» ASSIGNED TASK:
Copy all of the entries that follow, exactly.
Content starts
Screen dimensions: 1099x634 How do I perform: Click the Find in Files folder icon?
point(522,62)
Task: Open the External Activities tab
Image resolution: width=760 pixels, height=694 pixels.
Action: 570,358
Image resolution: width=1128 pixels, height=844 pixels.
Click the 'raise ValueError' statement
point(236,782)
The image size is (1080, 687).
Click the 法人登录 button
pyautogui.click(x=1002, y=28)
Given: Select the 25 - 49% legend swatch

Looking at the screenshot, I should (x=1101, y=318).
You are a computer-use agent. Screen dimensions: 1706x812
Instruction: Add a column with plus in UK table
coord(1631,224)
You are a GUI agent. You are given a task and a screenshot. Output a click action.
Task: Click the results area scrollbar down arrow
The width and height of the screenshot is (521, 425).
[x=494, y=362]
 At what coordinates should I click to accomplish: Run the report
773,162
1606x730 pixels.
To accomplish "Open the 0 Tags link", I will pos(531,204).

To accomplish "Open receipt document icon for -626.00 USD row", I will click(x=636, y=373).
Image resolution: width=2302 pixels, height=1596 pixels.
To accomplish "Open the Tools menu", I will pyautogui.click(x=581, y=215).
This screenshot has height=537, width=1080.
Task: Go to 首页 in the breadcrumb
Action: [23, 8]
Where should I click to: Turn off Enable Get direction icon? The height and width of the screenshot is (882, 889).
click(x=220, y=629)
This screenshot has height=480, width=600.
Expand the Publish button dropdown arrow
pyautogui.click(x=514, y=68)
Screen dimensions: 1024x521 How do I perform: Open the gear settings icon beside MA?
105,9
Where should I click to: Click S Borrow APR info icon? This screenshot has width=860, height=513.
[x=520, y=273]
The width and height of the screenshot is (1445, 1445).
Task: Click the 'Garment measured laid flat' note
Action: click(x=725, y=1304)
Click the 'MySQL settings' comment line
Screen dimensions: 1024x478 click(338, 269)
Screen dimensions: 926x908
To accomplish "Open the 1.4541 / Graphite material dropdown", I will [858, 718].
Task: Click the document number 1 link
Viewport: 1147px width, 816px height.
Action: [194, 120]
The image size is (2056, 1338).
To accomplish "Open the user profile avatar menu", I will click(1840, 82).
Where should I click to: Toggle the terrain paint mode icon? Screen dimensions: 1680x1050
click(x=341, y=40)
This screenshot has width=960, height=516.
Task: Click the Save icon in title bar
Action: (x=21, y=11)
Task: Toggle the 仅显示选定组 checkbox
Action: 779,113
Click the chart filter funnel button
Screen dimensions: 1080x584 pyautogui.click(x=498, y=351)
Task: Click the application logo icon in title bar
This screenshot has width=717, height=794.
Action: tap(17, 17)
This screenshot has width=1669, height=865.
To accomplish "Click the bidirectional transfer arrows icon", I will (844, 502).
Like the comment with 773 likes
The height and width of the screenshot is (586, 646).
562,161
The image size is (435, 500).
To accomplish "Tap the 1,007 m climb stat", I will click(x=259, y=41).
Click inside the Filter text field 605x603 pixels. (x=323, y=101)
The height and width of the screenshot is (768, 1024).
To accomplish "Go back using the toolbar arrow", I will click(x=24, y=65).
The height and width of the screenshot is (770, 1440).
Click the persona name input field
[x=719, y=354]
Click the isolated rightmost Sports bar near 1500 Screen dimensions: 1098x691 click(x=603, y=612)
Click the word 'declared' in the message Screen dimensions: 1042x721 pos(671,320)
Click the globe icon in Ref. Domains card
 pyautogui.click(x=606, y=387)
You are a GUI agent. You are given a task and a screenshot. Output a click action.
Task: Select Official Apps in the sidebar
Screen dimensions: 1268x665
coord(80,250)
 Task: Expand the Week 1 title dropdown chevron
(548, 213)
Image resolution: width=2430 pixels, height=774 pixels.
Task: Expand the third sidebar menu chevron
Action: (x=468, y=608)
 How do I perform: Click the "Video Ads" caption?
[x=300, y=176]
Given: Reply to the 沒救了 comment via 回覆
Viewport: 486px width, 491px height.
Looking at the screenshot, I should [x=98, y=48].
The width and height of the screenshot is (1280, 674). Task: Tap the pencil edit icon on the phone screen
Content ends
» REPLY:
Screen dimensions: 1099x634 How do I perform: Click the Find in Files folder icon?
point(522,62)
Task: Open the External Activities tab
Image resolution: width=760 pixels, height=694 pixels.
Action: 570,358
Image resolution: width=1128 pixels, height=844 pixels.
Click the 'raise ValueError' statement
point(236,782)
The image size is (1080, 687).
Click the 法人登录 button
pyautogui.click(x=1002, y=28)
Given: Select the 25 - 49% legend swatch

Looking at the screenshot, I should (x=1101, y=318).
You are a computer-use agent. Screen dimensions: 1706x812
Instruction: Add a column with plus in UK table
coord(1631,224)
You are a GUI agent. You are given a task and a screenshot. Output a click action.
Task: Click the results area scrollbar down arrow
The width and height of the screenshot is (521, 425).
[x=494, y=362]
 At what coordinates should I click to accomplish: Run the report
773,162
1606x730 pixels.
To accomplish "Open the 0 Tags link", I will pos(531,204).

To accomplish "Open receipt document icon for -626.00 USD row", I will click(x=636, y=373).
Image resolution: width=2302 pixels, height=1596 pixels.
To accomplish "Open the Tools menu", I will pyautogui.click(x=581, y=215).
This screenshot has height=537, width=1080.
Task: Go to 首页 in the breadcrumb
Action: [23, 8]
Where should I click to: Turn off Enable Get direction icon? The height and width of the screenshot is (882, 889).
click(x=220, y=629)
This screenshot has height=480, width=600.
Expand the Publish button dropdown arrow
pyautogui.click(x=514, y=68)
Screen dimensions: 1024x521 How do I perform: Open the gear settings icon beside MA?
105,9
Where should I click to: Click S Borrow APR info icon? This screenshot has width=860, height=513.
[x=520, y=273]
The width and height of the screenshot is (1445, 1445).
Task: Click the 'Garment measured laid flat' note
Action: click(x=725, y=1304)
Click the 'MySQL settings' comment line
Screen dimensions: 1024x478 click(338, 269)
Screen dimensions: 926x908
To accomplish "Open the 1.4541 / Graphite material dropdown", I will [858, 718].
Task: Click the document number 1 link
Viewport: 1147px width, 816px height.
Action: [194, 120]
The image size is (2056, 1338).
To accomplish "Open the user profile avatar menu", I will click(1840, 82).
Where should I click to: Toggle the terrain paint mode icon? Screen dimensions: 1680x1050
click(x=341, y=40)
This screenshot has width=960, height=516.
Task: Click the Save icon in title bar
Action: (x=21, y=11)
Task: Toggle the 仅显示选定组 checkbox
Action: 779,113
Click the chart filter funnel button
Screen dimensions: 1080x584 pyautogui.click(x=498, y=351)
Task: Click the application logo icon in title bar
This screenshot has width=717, height=794.
Action: tap(17, 17)
This screenshot has width=1669, height=865.
To accomplish "Click the bidirectional transfer arrows icon", I will (844, 502).
Like the comment with 773 likes
The height and width of the screenshot is (586, 646).
562,161
The image size is (435, 500).
To accomplish "Tap the 1,007 m climb stat", I will click(x=259, y=41).
Click inside the Filter text field 605x603 pixels. (x=323, y=101)
The height and width of the screenshot is (768, 1024).
To accomplish "Go back using the toolbar arrow", I will click(x=24, y=65).
The height and width of the screenshot is (770, 1440).
Click the persona name input field
[x=719, y=354]
Click the isolated rightmost Sports bar near 1500 Screen dimensions: 1098x691 click(x=603, y=612)
Click the word 'declared' in the message Screen dimensions: 1042x721 pos(671,320)
Click the globe icon in Ref. Domains card
 pyautogui.click(x=606, y=387)
You are a GUI agent. You are given a task and a screenshot. Output a click action.
Task: Select Official Apps in the sidebar
Screen dimensions: 1268x665
coord(80,250)
 Task: Expand the Week 1 title dropdown chevron
(548, 213)
Image resolution: width=2430 pixels, height=774 pixels.
Task: Expand the third sidebar menu chevron
Action: (x=468, y=608)
 How do I perform: Click the "Video Ads" caption?
[x=300, y=176]
Given: Reply to the 沒救了 comment via 回覆
Viewport: 486px width, 491px height.
Looking at the screenshot, I should [x=98, y=48].
The width and height of the screenshot is (1280, 674). Task: Tap the pencil edit icon on the phone screen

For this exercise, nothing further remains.